++++ Records shown ++++

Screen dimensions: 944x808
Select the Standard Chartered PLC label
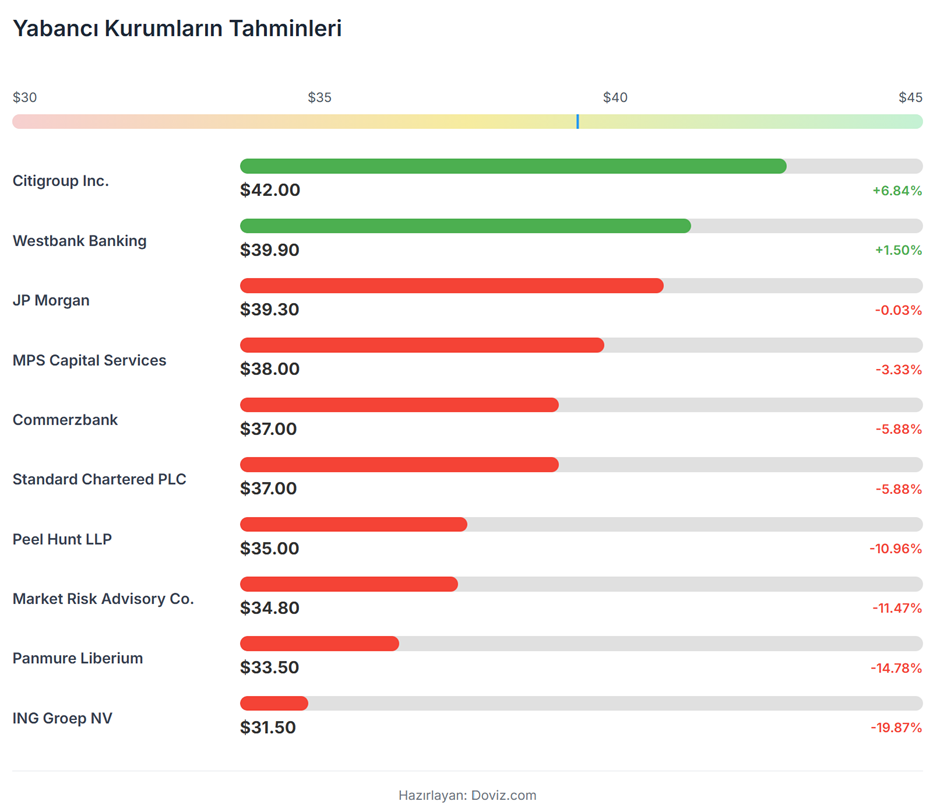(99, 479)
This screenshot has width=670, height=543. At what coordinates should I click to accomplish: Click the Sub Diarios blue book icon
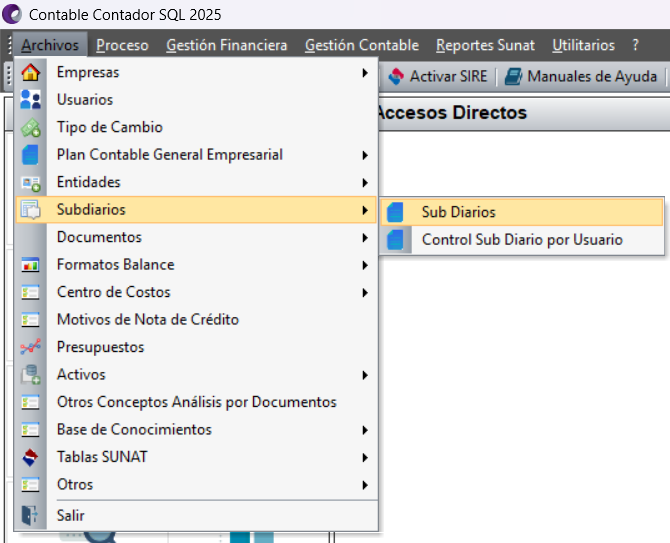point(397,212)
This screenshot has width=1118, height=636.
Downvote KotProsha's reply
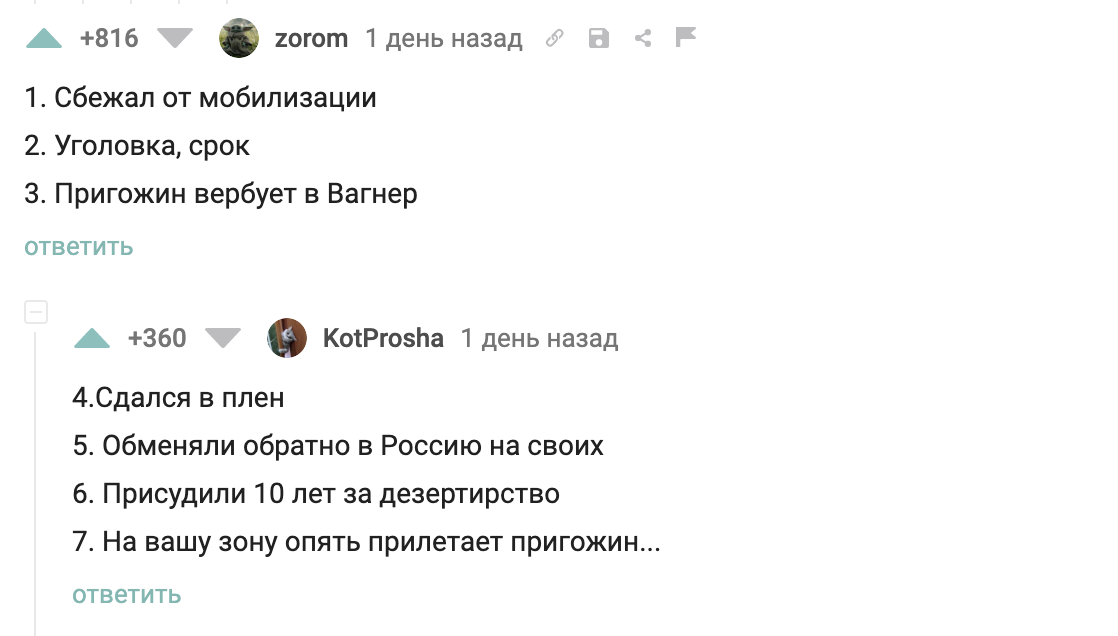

++++

The response should be the lines from the one containing "Select the Standard Chartered PLC label" through the final line of the records, reproduced exactly and with every picture left out.

Select the Standard Chartered PLC label
(99, 479)
This screenshot has width=670, height=543. At what coordinates should I click to accomplish: Click the Sub Diarios blue book icon
point(397,212)
This screenshot has width=1118, height=636.
Downvote KotProsha's reply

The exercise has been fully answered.